*** PROVIDED RECORDS

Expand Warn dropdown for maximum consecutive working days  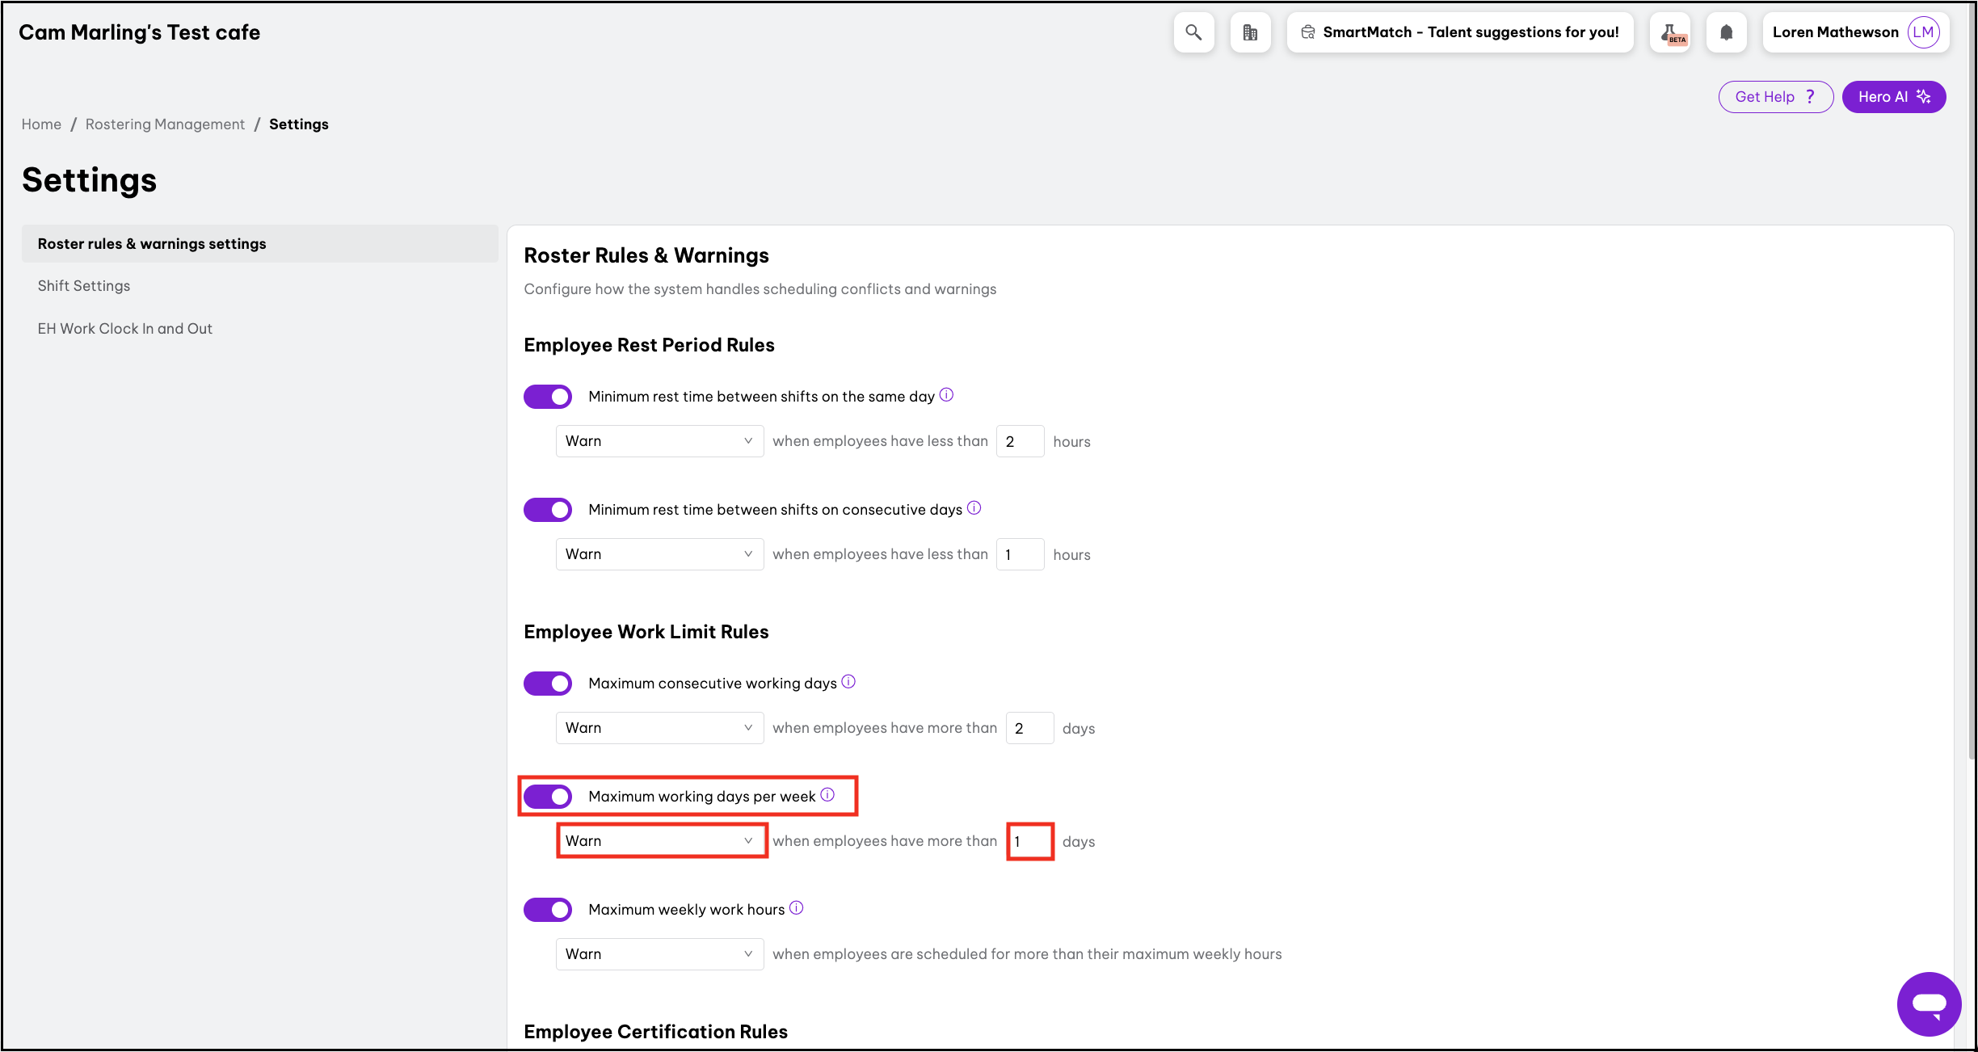pos(659,728)
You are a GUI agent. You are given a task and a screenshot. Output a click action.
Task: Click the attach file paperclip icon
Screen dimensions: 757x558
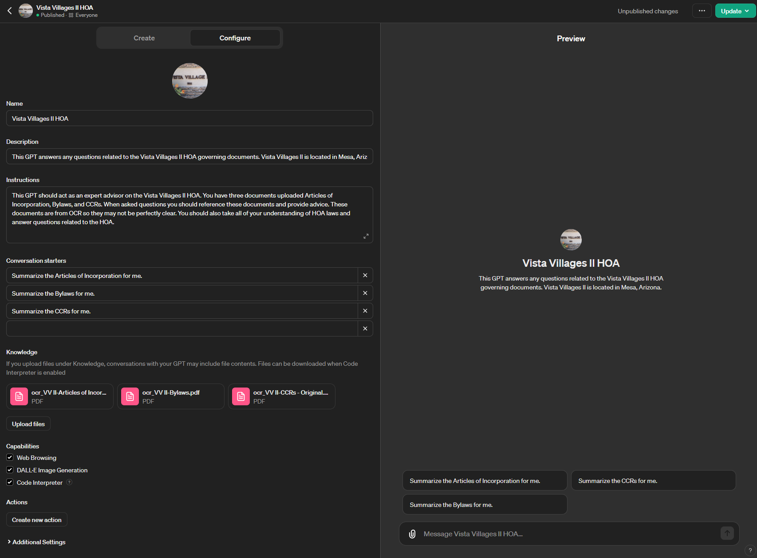click(412, 534)
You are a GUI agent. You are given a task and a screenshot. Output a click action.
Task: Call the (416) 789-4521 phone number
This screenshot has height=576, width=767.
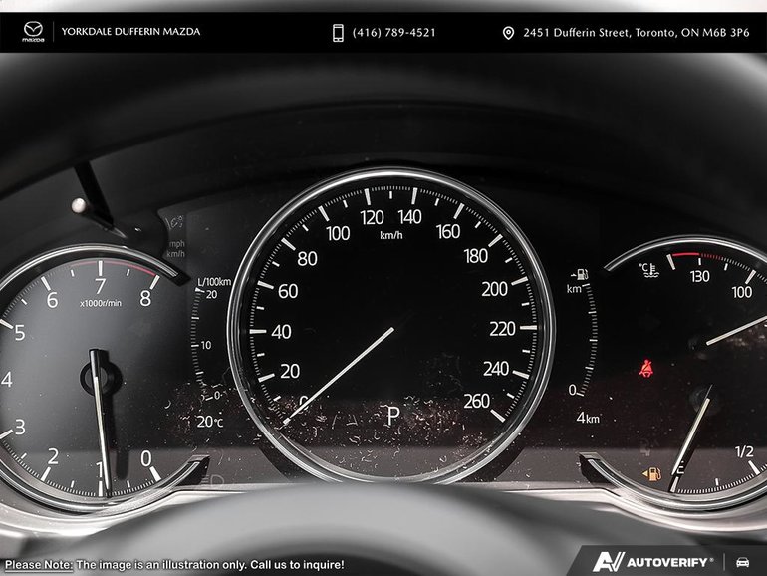393,33
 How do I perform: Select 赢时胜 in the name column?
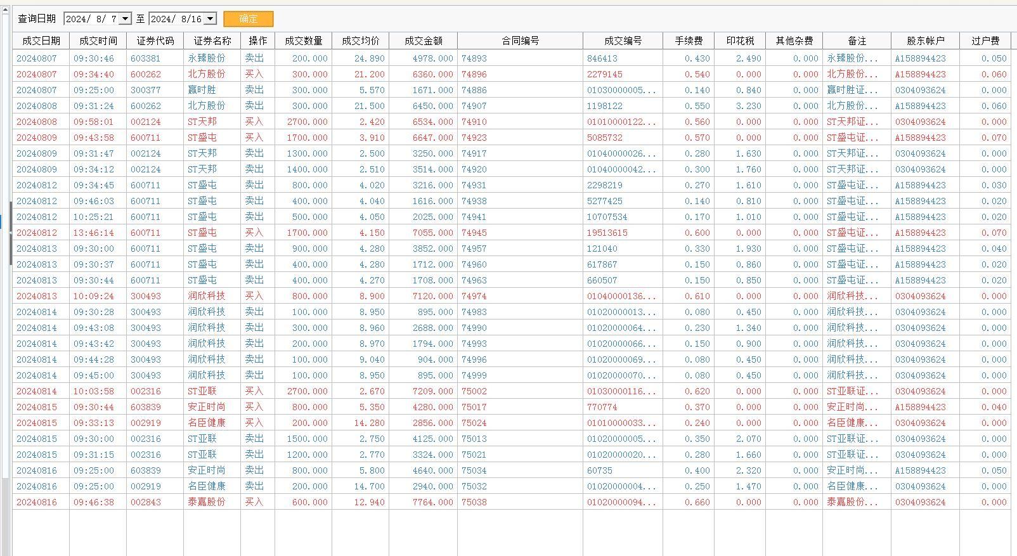coord(202,90)
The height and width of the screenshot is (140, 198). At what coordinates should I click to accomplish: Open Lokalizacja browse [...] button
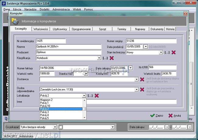click(x=90, y=95)
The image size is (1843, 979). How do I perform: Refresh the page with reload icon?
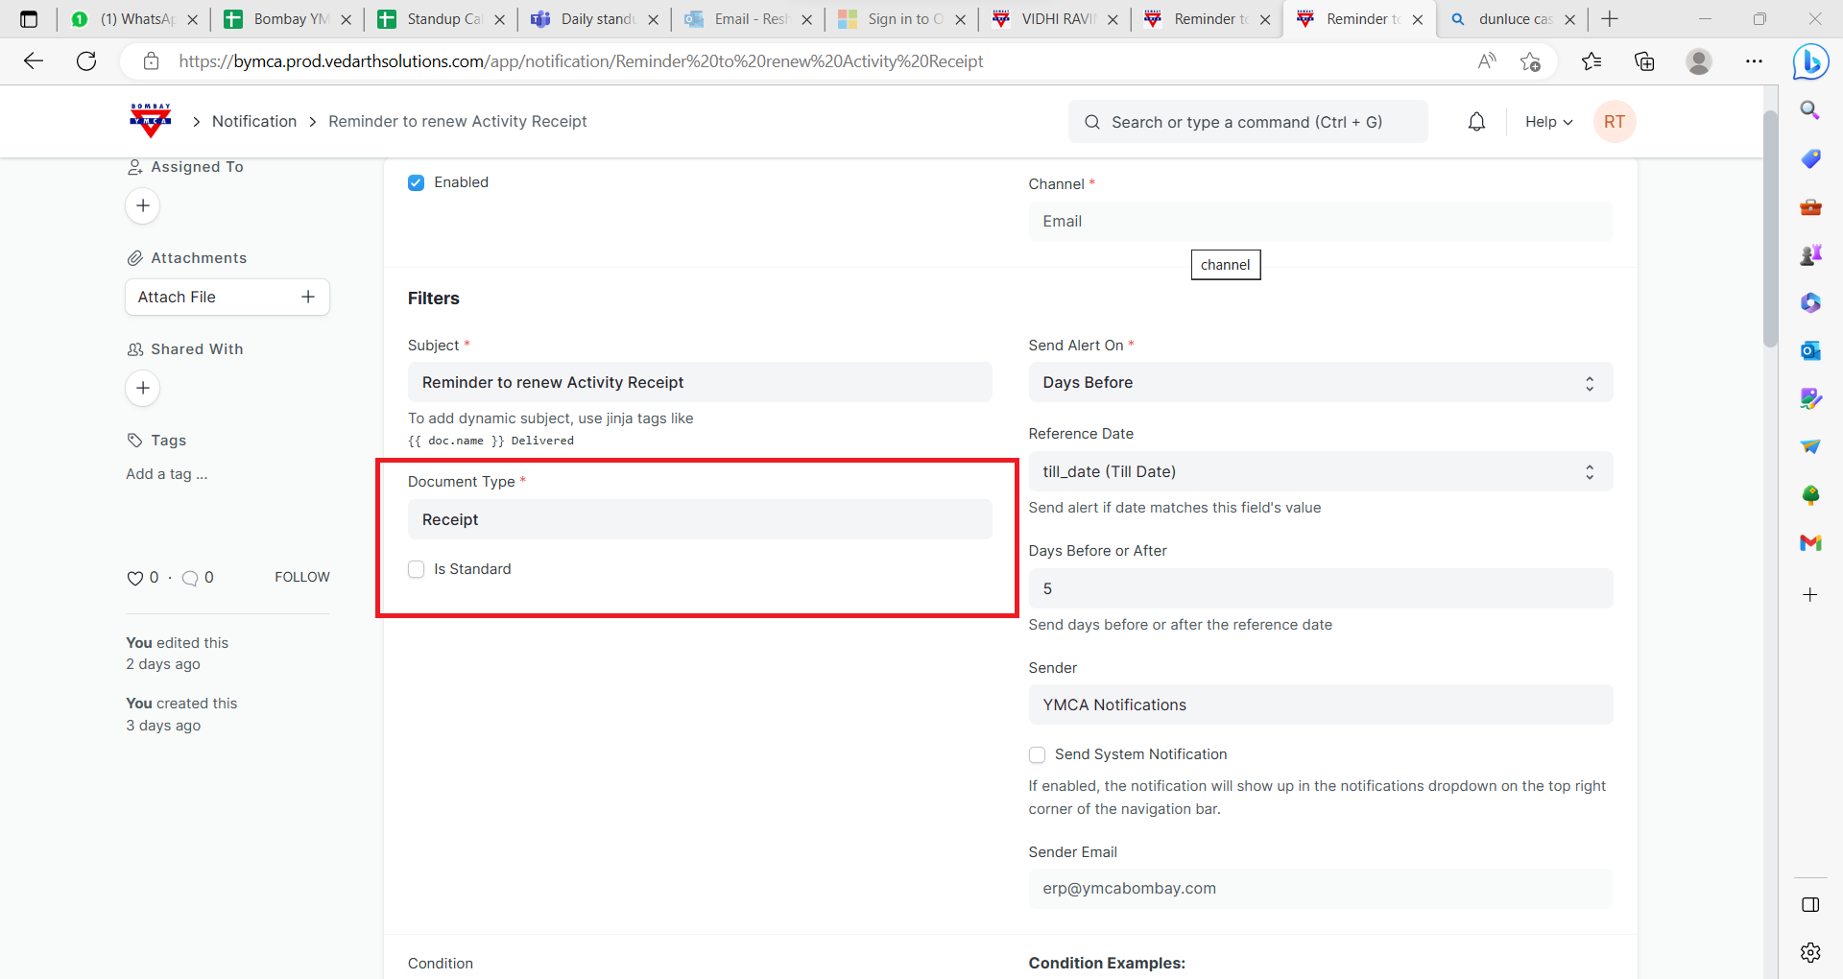(86, 61)
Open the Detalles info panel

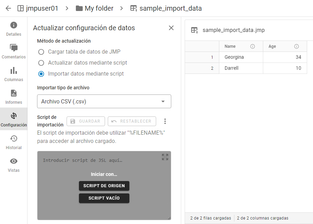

******

- _PROBLEM DESCRIPTION_
Identify each line in the rows above that contains the string "width", and copy those lines. Case counts, so uppercase and lowercase letters do not match each other.

- _RIGHT ANSWER_
This screenshot has height=576, width=767.
The height and width of the screenshot is (140, 198). At what coordinates should I click to accomplish: Open Lokalizacja browse [...] button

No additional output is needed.